I just want to avoid any kind of oversimplified storyline that might be forming about me that goes “Diamond killed Or Else.” Other cartoonists might fit that, though.

§ Blog@ interviews Barry Gregory of Ka-Blam, IndyPlanet, and ComicsMonkey, who is attempting to set up various alternative distribution methods. It seems to be a game of lessened expectations, based on this quote:

NRAMA: What will your biggest challenge be in the first sixth months?

BG: There are no shortage of challenges. We wrote the business model some time ago — it’ll change and evolve as we go, but it’s written. We’re building the site now, writing the software we’ll need to integrate comicsmonkey.com with ka-blam.com, etc. Soon, we’ll begin building the catalog and registering retailers. All that will be challenging.

But for me, I think the biggest will be managing the expectations of creator/publishers.

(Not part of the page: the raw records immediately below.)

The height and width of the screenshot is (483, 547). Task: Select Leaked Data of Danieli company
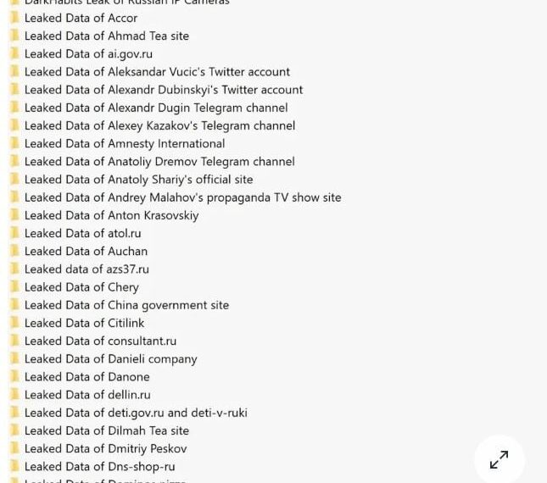pyautogui.click(x=110, y=359)
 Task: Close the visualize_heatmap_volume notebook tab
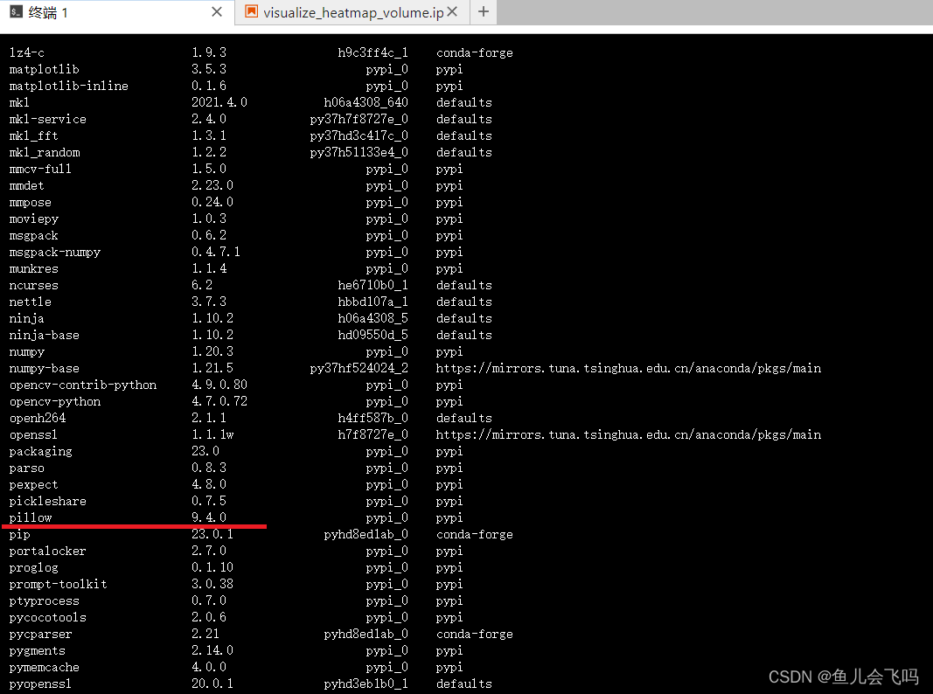pyautogui.click(x=451, y=12)
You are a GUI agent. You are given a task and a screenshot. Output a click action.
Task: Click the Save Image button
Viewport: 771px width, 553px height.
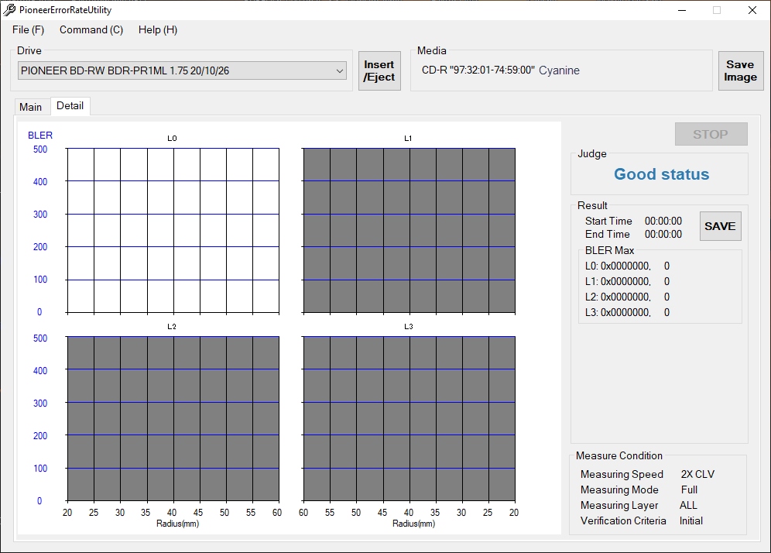pyautogui.click(x=740, y=71)
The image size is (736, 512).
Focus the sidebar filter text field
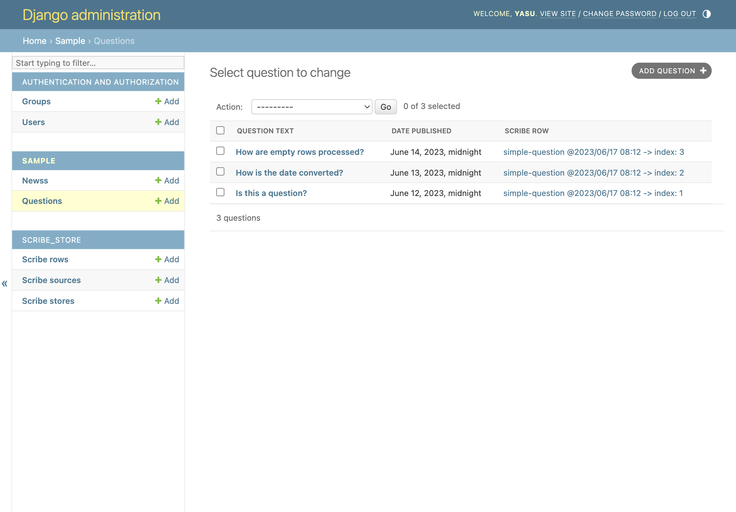pyautogui.click(x=98, y=63)
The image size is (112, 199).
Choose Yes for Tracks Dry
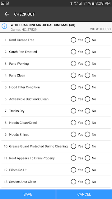click(x=73, y=111)
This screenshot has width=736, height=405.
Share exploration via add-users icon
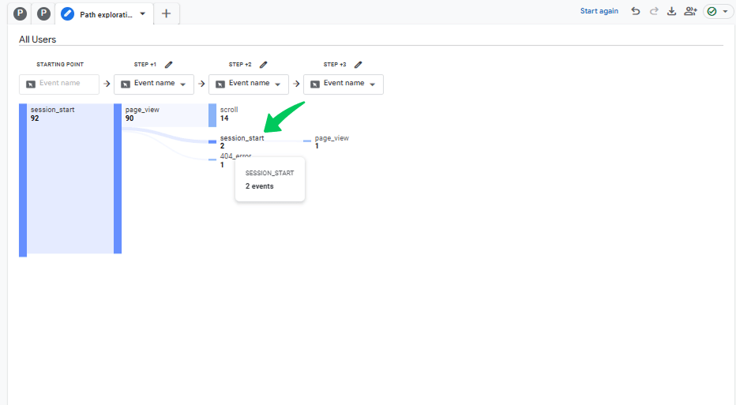tap(690, 11)
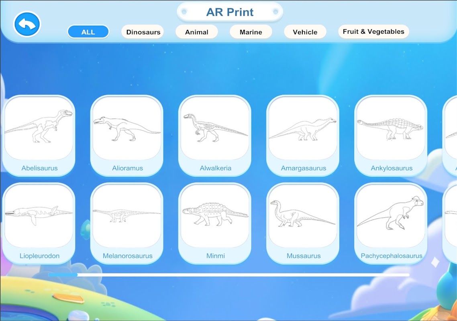
Task: Open the Amargasaurus print card
Action: tap(303, 136)
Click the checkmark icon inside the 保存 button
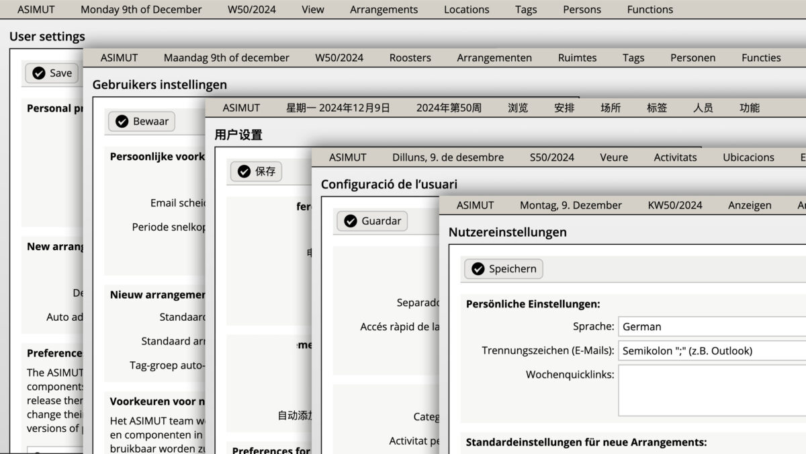The height and width of the screenshot is (454, 806). [x=245, y=172]
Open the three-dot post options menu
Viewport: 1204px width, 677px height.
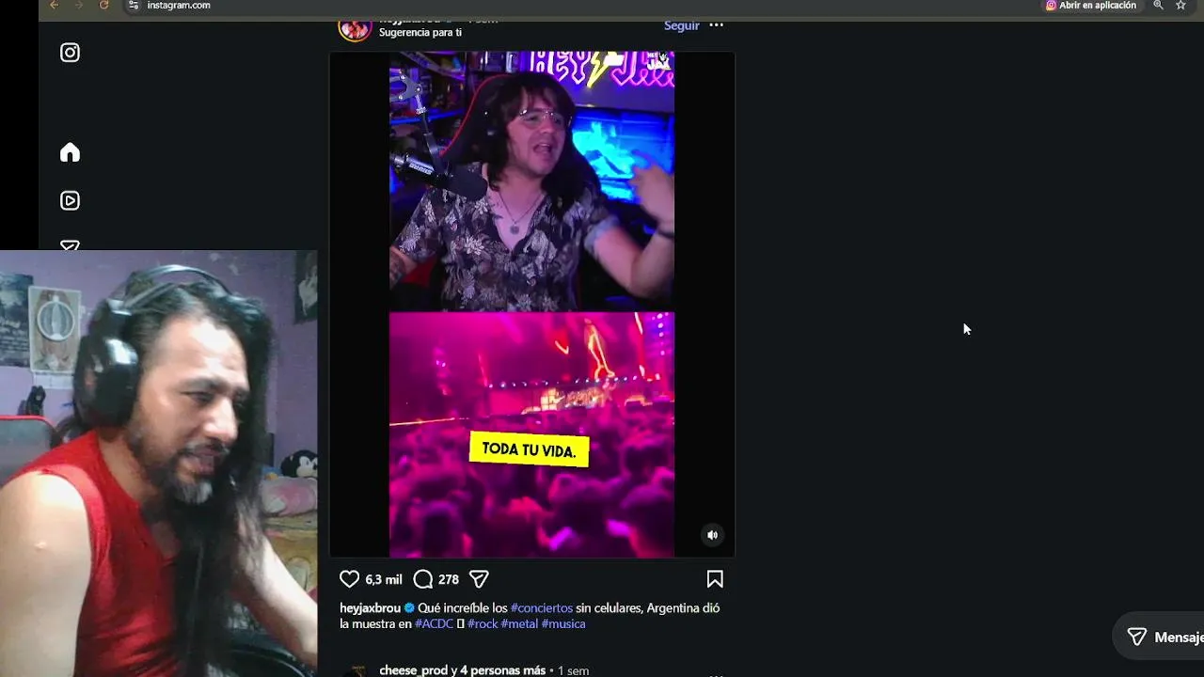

We’ve been thrilled by the response we’ve gotten from the independent comics community. Folks are genuinely excited about this … to the point that I worry some of them have unrealistic expectations. I believe this model will work and work well. There are many independent creators/publishers who will fare much better in our system than they have in the existing distribution system. But it’s not going to happen right out of the gate. It’s going to take time and a lot — a LOT — of work.